The recent acquisition of the Round Hill Music Royalty Fund (LON: RHM) by Alchemy Copyrights at a 67% premium to the share price has reignited interest in this unusual area of the markets. It has left the £1.1bn Hipgnosis Songs (LON: SONG) as the only remaining investment trust in the sector and sparked a debate about its valuation.
Like many other income generating trusts, SONG has de-rated sharply in the last year or so and has slipped to a discount to NAV of around 40%. The price agreed for Round Hill was equivalent to a discount of 11.5%, which if applied to Hipgnosis would imply a value of about 132 pence per share, well above the current price of 81p.

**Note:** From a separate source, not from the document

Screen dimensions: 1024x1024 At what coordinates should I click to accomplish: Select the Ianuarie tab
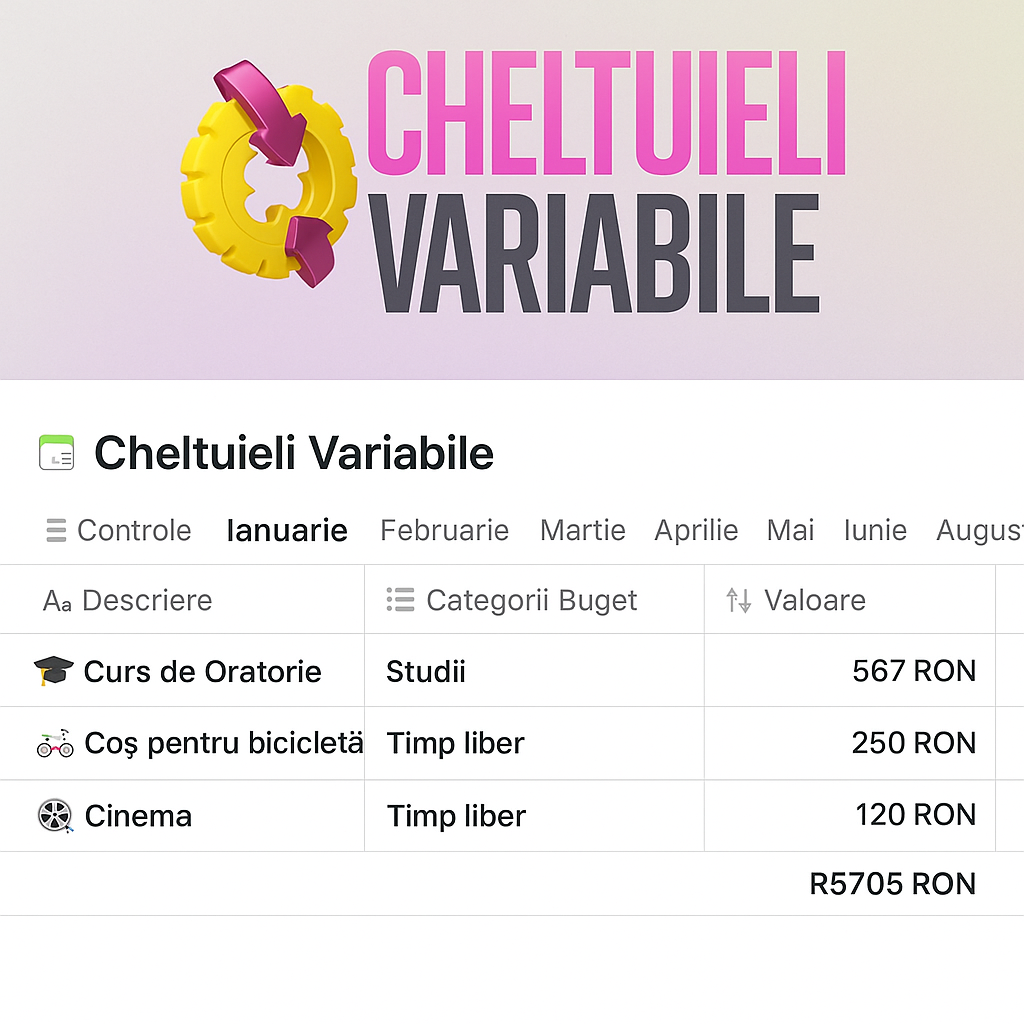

Unfortunately there seems very little chance of realising anything like this after SONG’s underwhelming response to the Round Hill bid. The Board was already under pressure given the approaching continuation vote, but the details announced last week were badly received by the market and have opened up some serious questions about corporate governance at the fund.
Hipgnosis has said that it will make catalogue sales for an aggregate gross consideration of $465m, almost all of which ($440m) is to a related party. If the transaction goes ahead it would allow SONG to repay some of its expensive debt − reducing gearing to less than 20% − and to finance a share buyback programme worth up to $180m.
The broker Investec says that the latter could dampen down some of the volatility in the share price and deliver accretion, although it would depend on what is considered to be the true NAV. Unfortunately the transaction implies that the company is worth little more than the IPO price of a pound a share that was set back in July 2018, with substantial value leakage to related parties that raises significant corporate governance concerns.
Looking at the details, the headline discounts on the disposals are 17.5% for the related party transaction and around 25% for the second smaller sale. After adjusting for all the various complications, Investec has come up with a pro-forma NAV of just 103.3p per share after it has all gone through, although given the environment, they say that any share price is likely to be a significant discount to this.
It looks like the deal is a lot more favourable for the investment adviser and their private fund backers than it is for the shareholders. This is perhaps not that surprising given that the smaller $25m disposal was subject to a competitive process, whereas the $440m sale was agreed bilaterally with a related party without any competition.
The acquirer of the 29 catalogues for $440m is Hipgnosis Songs Capital, a partnership between Hipgnosis Songs Management (the investment adviser to SONG) and Blackstone. These tracks will continue to be managed by Hipgnosis Songs Management and as it’s a related party transaction, it will be subject to a shareholder vote at an EGM on October 25.
Investec says that the sale fails to address the complexity of owning the administration business (Hipgnosis Songs Group) and sets an unattractive precedent for the terms of any subsequent deals with the Blackstone-backed fund. They think that the Board has fallen short and that shareholders may decide that they are better off voting against the forthcoming continuation and looking for more holistic solutions.